§ **Reading passage**
■ ■ ■
# Finding sampling frequency for analog to digital conversion

1. Apr 13, 2013

### Jd303

The input signal to an analog to digital converter is x(t) = 5.4 cos (134.5πt + 0.1π).
The output from the converter is y(n) = 5.4 cos (0.47πn - 0.1π).
Compute the sampling frequency (samples per second) of the analog to digital converter.
Hint: the continuous-time input signal is under-sampled in this case.

I have been doing questions like this recently, without too much trouble. However this one has me a little confused. I don't understand the theory behind how the value 0.1*pi changes to -0.1*pi in the output signal.

-If the output was 5.4cos(0.47*pi*n + 0.1*pi) I would do the following:
- fs = 2*134.5/0.47 = 572.34

-My attempt at this question is not much more than a guess, I have done:
3*fo - fs = 3*134.5 - 572.34 = 168.84

I would greatly appreciate anyone who is able to shed some light on this problem. Thanks!
■ ■ ■
§ **Given instruction 1**
Return the rows from the line containing "Given: Click Angelita Click's AC avatar icon" through the line containing "click(x=157, y=353)", both lines included, reproducing each one exactly.
The forum thread and the rows come from unrelated sources.
■ ■ ■
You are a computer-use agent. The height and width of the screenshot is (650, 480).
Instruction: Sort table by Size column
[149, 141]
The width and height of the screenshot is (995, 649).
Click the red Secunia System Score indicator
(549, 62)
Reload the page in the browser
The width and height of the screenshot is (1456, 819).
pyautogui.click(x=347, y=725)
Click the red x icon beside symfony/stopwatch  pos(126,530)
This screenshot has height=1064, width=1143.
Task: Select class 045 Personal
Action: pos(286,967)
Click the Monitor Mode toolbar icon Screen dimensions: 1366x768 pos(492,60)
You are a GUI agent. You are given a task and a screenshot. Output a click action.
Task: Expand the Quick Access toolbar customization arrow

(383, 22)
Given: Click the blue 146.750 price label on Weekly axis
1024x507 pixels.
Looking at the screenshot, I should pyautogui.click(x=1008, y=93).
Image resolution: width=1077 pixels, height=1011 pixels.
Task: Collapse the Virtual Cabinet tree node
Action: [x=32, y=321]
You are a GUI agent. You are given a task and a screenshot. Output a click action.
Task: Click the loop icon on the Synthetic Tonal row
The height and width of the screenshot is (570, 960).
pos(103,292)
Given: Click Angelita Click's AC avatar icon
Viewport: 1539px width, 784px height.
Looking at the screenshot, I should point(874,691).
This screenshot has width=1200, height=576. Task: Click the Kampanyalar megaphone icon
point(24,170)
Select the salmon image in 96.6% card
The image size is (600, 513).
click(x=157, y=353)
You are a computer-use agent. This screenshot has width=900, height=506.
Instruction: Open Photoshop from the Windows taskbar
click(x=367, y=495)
■ ■ ■
§ **Given instruction 2**
Retype the entire forum thread on finding the sampling frequency, character for character.

§ **Response 1**
Given: Click Angelita Click's AC avatar icon
Viewport: 1539px width, 784px height.
Looking at the screenshot, I should point(874,691).
This screenshot has width=1200, height=576. Task: Click the Kampanyalar megaphone icon
point(24,170)
Select the salmon image in 96.6% card
The image size is (600, 513).
click(x=157, y=353)

§ **Response 2**
# Finding sampling frequency for analog to digital conversion

1. Apr 13, 2013

### Jd303

The input signal to an analog to digital converter is x(t) = 5.4 cos (134.5πt + 0.1π).
The output from the converter is y(n) = 5.4 cos (0.47πn - 0.1π).
Compute the sampling frequency (samples per second) of the analog to digital converter.
Hint: the continuous-time input signal is under-sampled in this case.

I have been doing questions like this recently, without too much trouble. However this one has me a little confused. I don't understand the theory behind how the value 0.1*pi changes to -0.1*pi in the output signal.

-If the output was 5.4cos(0.47*pi*n + 0.1*pi) I would do the following:
- fs = 2*134.5/0.47 = 572.34

-My attempt at this question is not much more than a guess, I have done:
3*fo - fs = 3*134.5 - 572.34 = 168.84

I would greatly appreciate anyone who is able to shed some light on this problem. Thanks!